Dowling was in jail while True Crime News Weekly and, later, Independent Australia were “covering” the Barnaby Joyce affair last year, but he’s no stranger to publishing stories the mainstream media avoids. When there was a suppression order on naming Rolf Harris as the “famous Australian” charged with child sex offences in the UK, Dowling just went ahead and named him on his website. He also published a handful of posts about strenuously denied rape allegations against Bill Shorten in 2013 and 2014, which hadn’t then made it into the mainstream media.
Dowling sees all his work as being in the public interest, and says independent sites like his play an important role in the media landscape.
“I have no doubt if you took out the social media element, (Barnaby Joyce’s affair) would not have been reported. If it wasn’t for the pressure from social media and bloggers they wouldn’t have done that story,” he said.
Dowling has been running his site since 2011, and says it has been a learning curve.
“Mainstream media is contracting, and their standards are dropping and mine are increasing so we might meet in the middle,” he said. He takes donations, which cover his costs, but he hopes that one day he’ll make enough for it to support him full time.
Dowling is still facing a contempt charge for a comment he made in court in February, and will be sentenced later this month.
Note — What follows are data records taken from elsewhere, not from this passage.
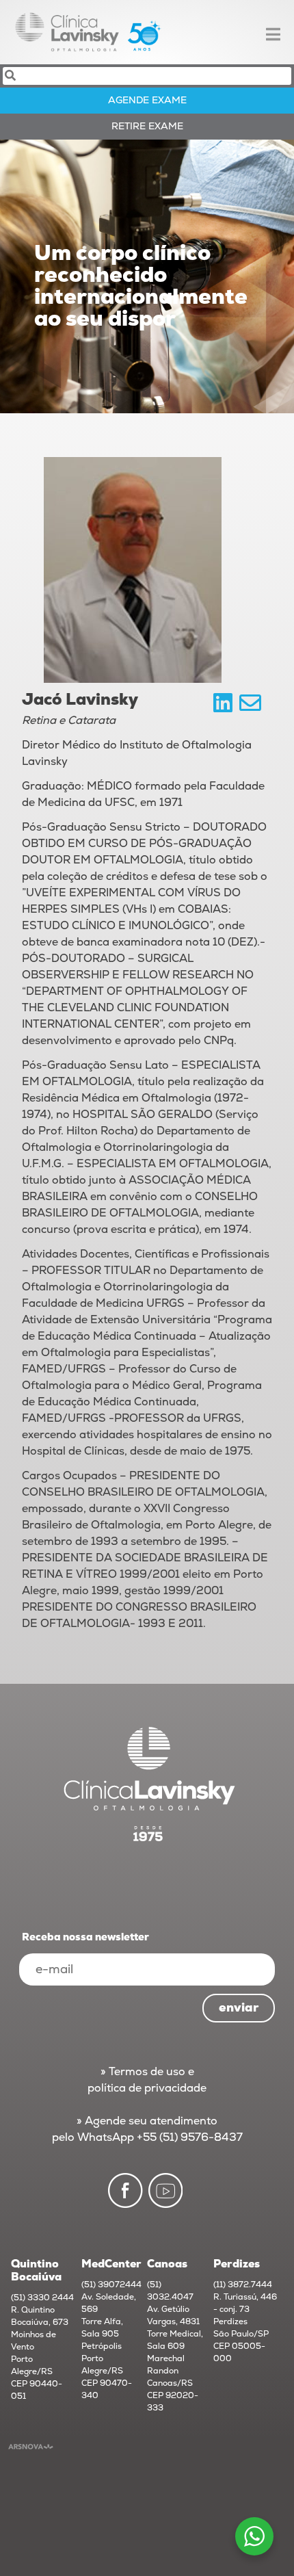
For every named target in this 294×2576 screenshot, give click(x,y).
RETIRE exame (147, 126)
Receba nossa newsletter (85, 1937)
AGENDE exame (147, 100)
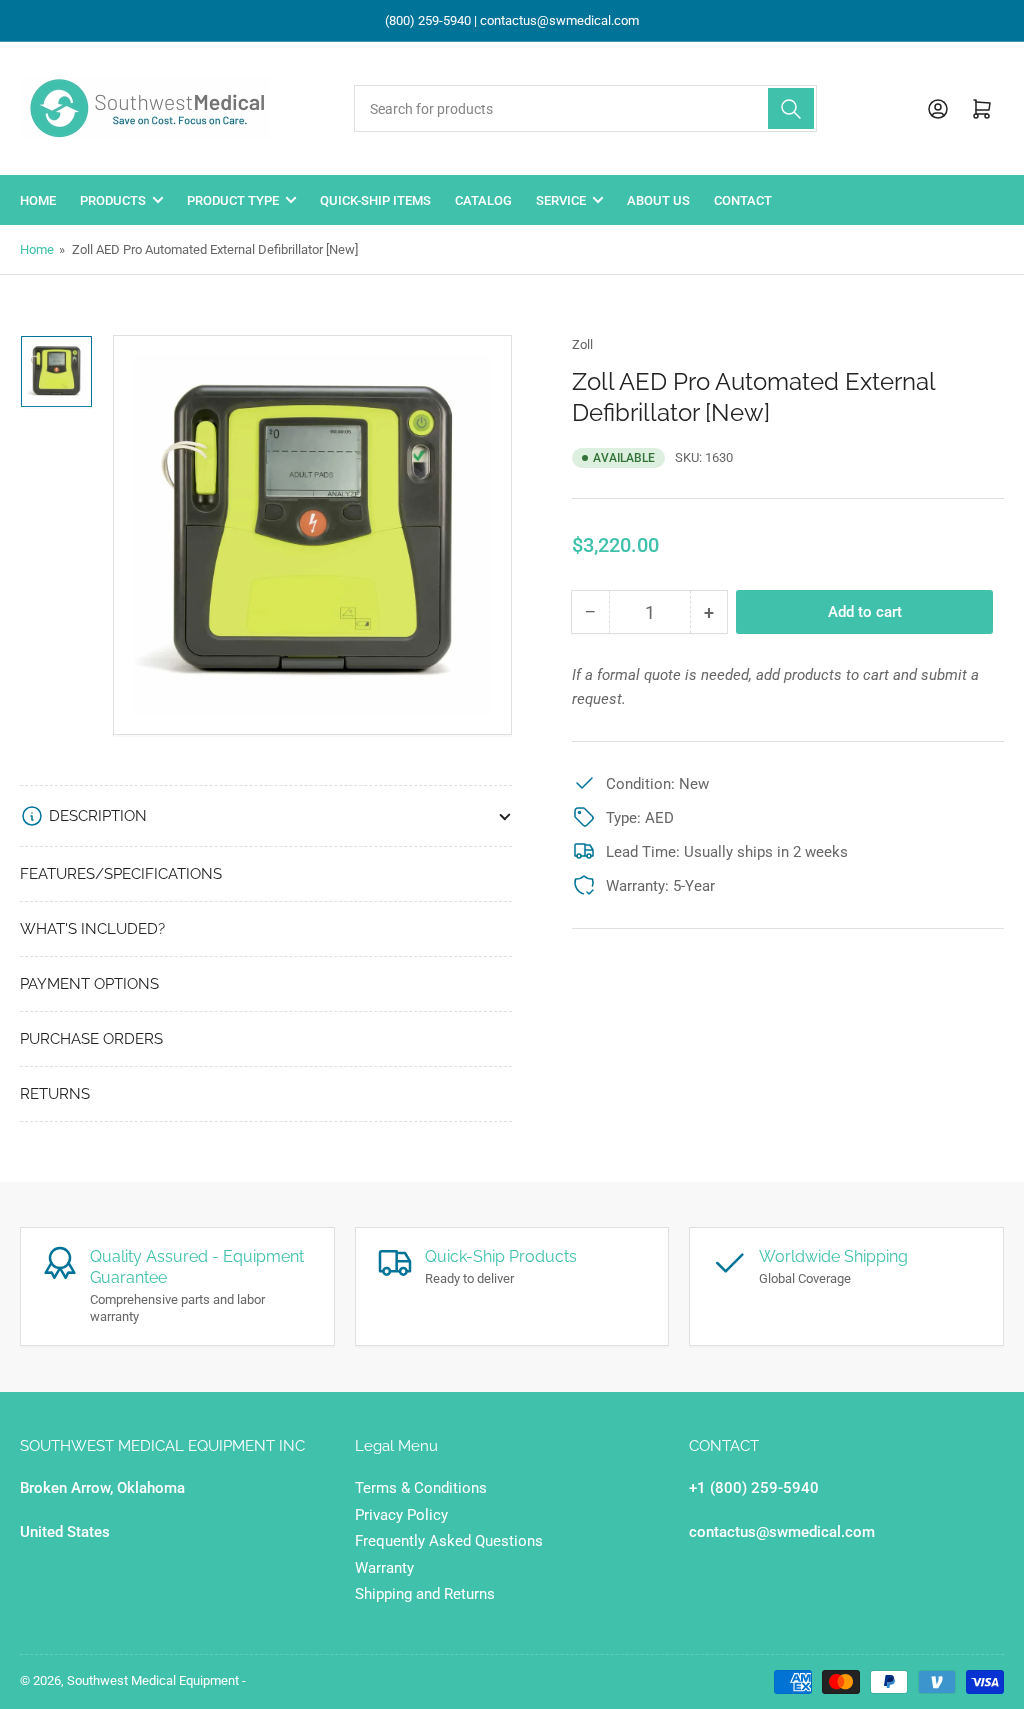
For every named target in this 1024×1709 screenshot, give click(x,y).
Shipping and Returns (425, 1594)
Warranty (384, 1568)
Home (38, 200)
A criminal charge laid against him for an email he sent to the court in 2016 was withdrawn a couple of weeks ago, and there are three defamation claims against him that are still before the courts.
Legal aid is representing him in court — he previously acted for himself, but lost his federal government department job when he was incarcerated, so he’s now eligible for the assistance.
Dowling says he doesn’t get his stories legally checked before he publishes, but he adds that doing so is no guarantee against legal action anyway. “I’m sufficiently versed in the law, and I’ve never been found guilty of defamation. I don’t get my stories legalled, but you have to wonder if the mainstream do as well,” he said, referencing the Daily Telegraph‘s current defamation case with Geoffrey Rush.
“The conventions and rules the legacy media have, they’ll pull it out of their head when they want to and they use that as a reason they can’t (publish), and other times they just go for it.”